TASK PROMPT: Can you rewrite the items, starting at the line with "Open the Pinterest profile icon" and ending at the last of the items, swapping "Viewport" for "Window" and keeping everything else the same? Omit the pictures.

STORED ROWS:
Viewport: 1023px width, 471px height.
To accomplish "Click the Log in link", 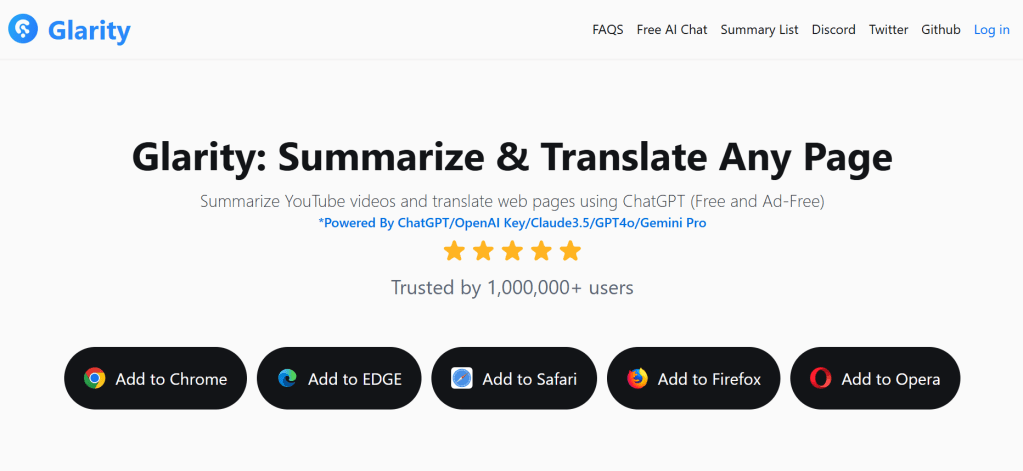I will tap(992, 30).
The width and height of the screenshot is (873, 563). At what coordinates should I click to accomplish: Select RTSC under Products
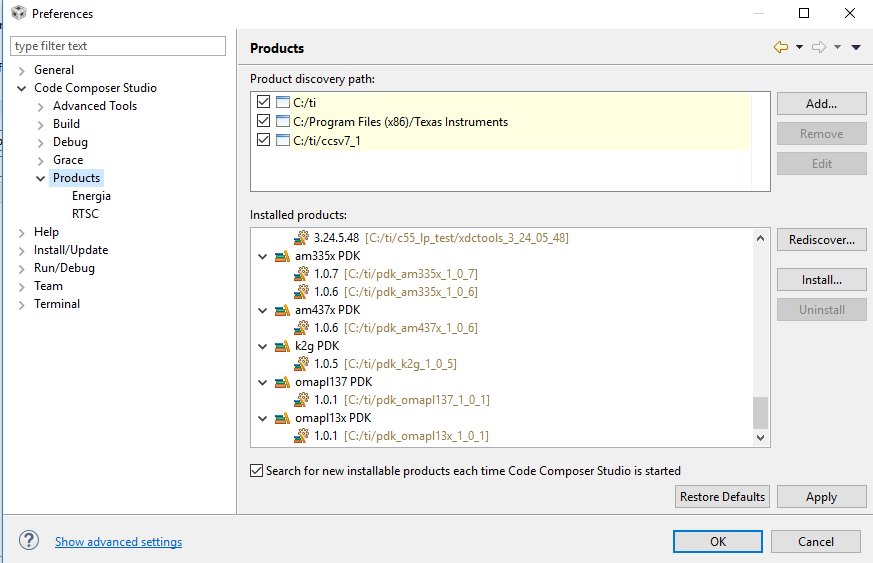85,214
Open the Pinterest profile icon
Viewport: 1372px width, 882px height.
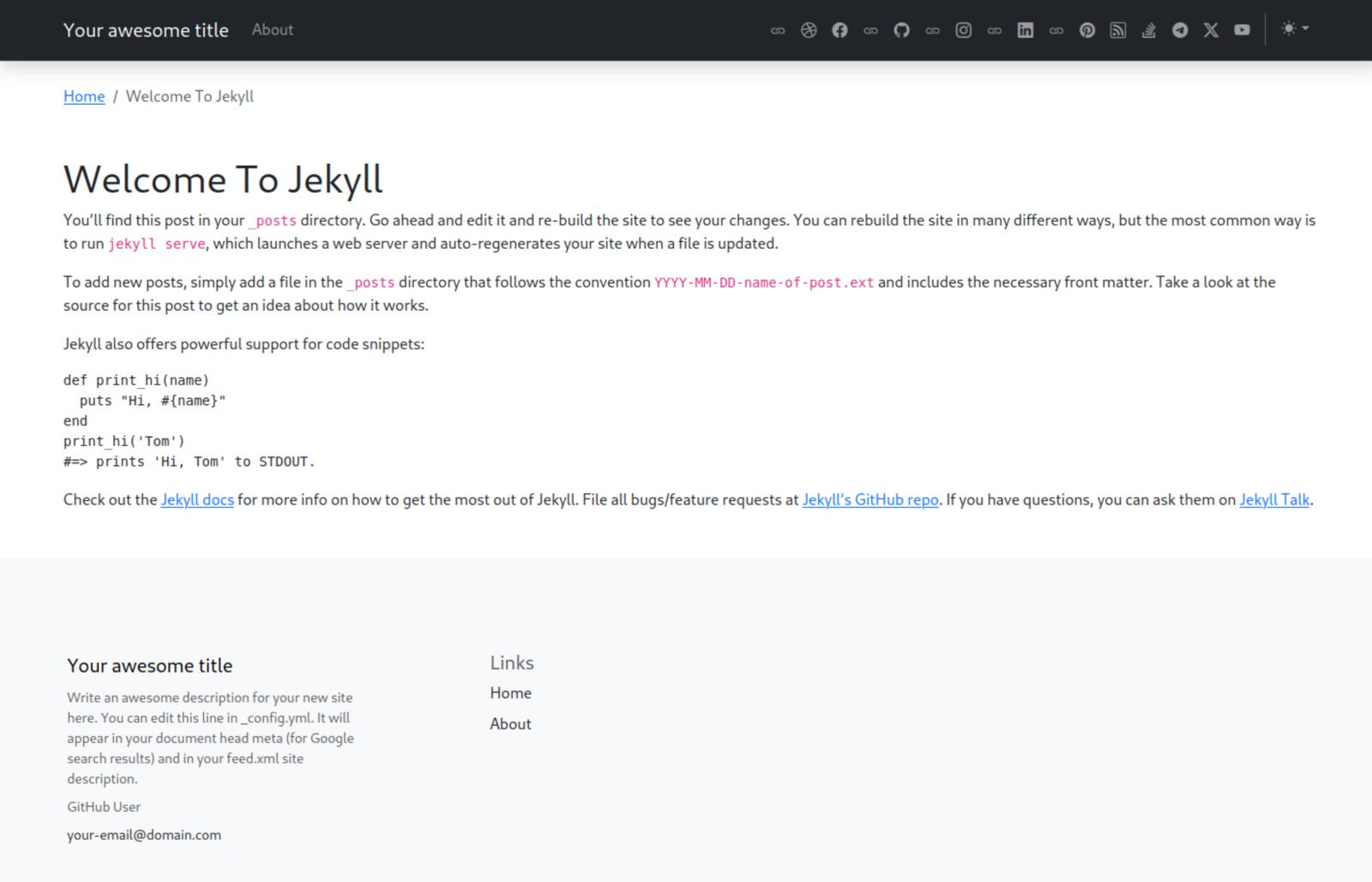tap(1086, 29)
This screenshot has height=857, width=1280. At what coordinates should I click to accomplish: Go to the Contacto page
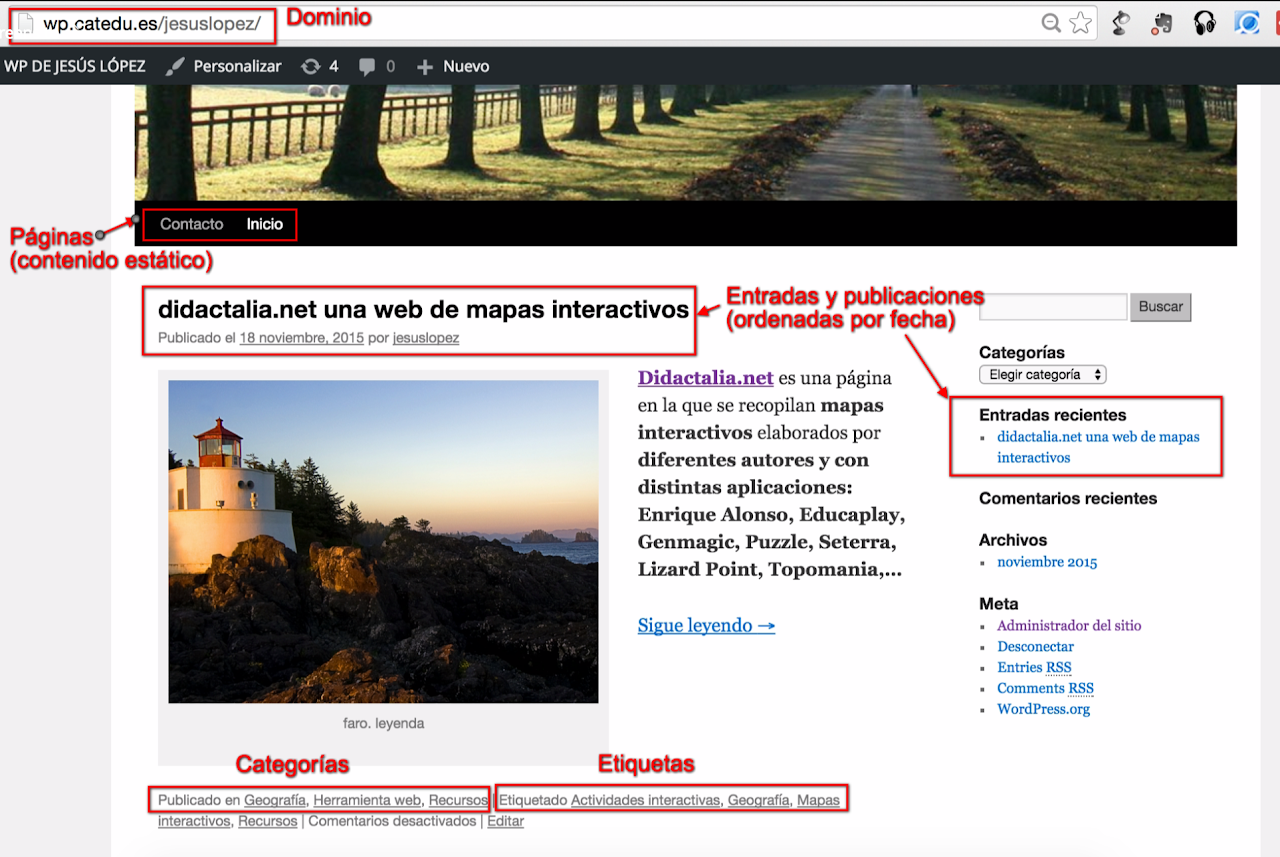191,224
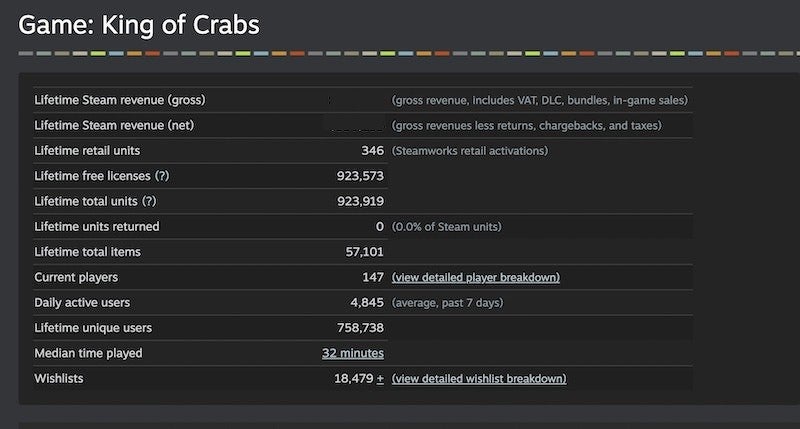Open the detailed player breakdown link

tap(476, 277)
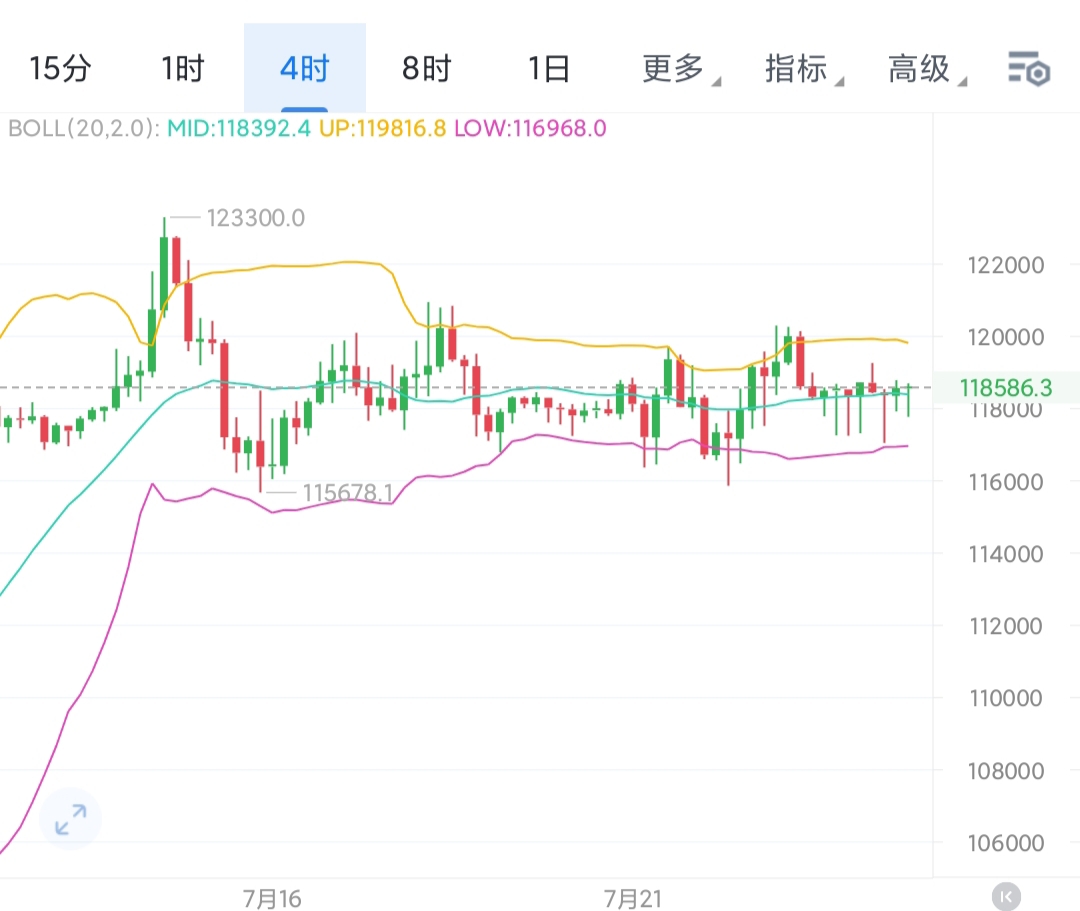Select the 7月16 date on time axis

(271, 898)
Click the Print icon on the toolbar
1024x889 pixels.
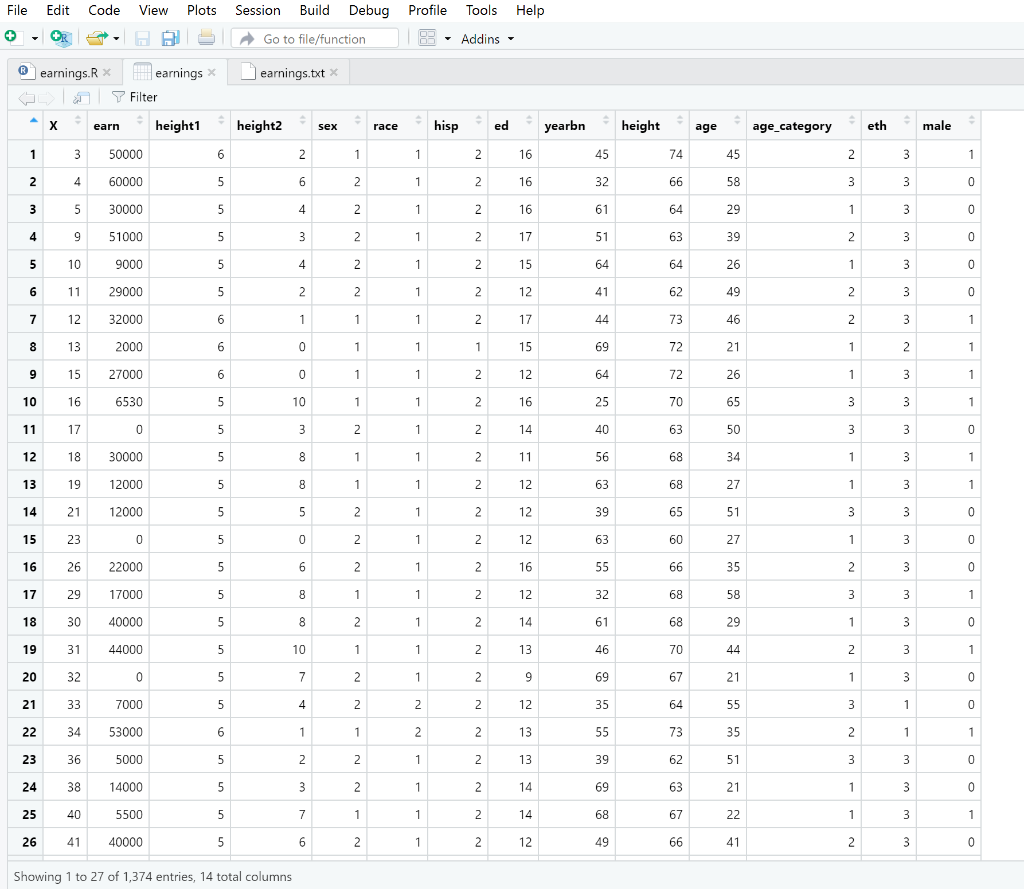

CORRECT ANSWER:
Open the Pinterest profile icon
Window: 1372px width, 882px height.
tap(1086, 29)
This screenshot has height=857, width=1280. At what coordinates should I click to accomplish: Go to the Contacto page
191,224
Open the detailed player breakdown link

tap(476, 277)
Select the 7月16 date on time axis

(271, 898)
Click the Print icon on the toolbar
1024x889 pixels.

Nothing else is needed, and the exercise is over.